* _What the task asks_
Down to the last line, retype each line of the entries exactly, starting with the one that contains "Image resolution: width=1048".

* _Entries shown_
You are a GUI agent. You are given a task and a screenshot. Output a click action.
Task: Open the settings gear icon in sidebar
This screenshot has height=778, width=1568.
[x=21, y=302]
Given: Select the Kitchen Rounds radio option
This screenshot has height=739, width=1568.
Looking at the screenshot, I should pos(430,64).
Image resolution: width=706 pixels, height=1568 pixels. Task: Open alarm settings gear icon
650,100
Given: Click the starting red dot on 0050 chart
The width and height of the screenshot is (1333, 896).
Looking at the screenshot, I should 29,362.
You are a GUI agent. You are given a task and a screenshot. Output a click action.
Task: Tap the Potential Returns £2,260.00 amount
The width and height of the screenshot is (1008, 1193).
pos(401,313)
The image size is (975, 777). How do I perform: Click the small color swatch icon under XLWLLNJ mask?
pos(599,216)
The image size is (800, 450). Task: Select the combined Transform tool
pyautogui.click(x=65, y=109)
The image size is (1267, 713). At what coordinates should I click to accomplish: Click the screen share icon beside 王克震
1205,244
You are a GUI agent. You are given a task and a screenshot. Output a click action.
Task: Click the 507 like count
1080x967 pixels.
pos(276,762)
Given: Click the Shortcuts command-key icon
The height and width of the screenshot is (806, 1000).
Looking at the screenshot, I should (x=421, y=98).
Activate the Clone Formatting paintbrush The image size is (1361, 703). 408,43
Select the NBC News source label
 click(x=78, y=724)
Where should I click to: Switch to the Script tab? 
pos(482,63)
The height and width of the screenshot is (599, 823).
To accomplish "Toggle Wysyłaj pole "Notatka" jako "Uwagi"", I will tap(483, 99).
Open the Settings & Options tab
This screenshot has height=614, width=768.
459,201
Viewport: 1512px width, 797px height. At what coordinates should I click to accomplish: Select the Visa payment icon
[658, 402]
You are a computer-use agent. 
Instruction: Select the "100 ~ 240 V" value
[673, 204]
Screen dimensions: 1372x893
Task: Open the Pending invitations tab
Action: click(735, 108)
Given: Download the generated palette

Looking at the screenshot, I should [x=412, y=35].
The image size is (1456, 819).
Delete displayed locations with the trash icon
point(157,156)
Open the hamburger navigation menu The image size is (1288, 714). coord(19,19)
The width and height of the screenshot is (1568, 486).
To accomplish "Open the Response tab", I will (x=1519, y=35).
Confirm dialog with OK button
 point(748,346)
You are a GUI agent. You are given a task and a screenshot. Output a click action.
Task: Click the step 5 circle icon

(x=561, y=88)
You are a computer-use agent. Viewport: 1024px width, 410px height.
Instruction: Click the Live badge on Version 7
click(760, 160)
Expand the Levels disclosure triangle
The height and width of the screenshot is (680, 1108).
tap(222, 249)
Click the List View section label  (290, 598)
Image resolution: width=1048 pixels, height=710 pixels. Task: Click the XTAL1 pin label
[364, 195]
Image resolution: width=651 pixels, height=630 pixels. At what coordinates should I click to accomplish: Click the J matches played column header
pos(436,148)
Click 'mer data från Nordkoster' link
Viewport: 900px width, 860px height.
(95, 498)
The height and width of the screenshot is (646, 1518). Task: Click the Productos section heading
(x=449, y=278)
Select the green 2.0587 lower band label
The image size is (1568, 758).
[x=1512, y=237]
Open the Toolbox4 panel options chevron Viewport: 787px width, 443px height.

* _Task result_
Image resolution: width=1048 pixels, height=710 pixels. Task: Click the XTAL1 pin label
[364, 195]
Image resolution: width=651 pixels, height=630 pixels. At what coordinates should I click to accomplish: Click the J matches played column header
pos(436,148)
Click 'mer data från Nordkoster' link
Viewport: 900px width, 860px height.
(95, 498)
The height and width of the screenshot is (646, 1518). Task: Click the Productos section heading
(x=449, y=278)
Select the green 2.0587 lower band label
The image size is (1568, 758).
[x=1512, y=237]
Open the Toolbox4 panel options chevron Viewport: 787px width, 443px height.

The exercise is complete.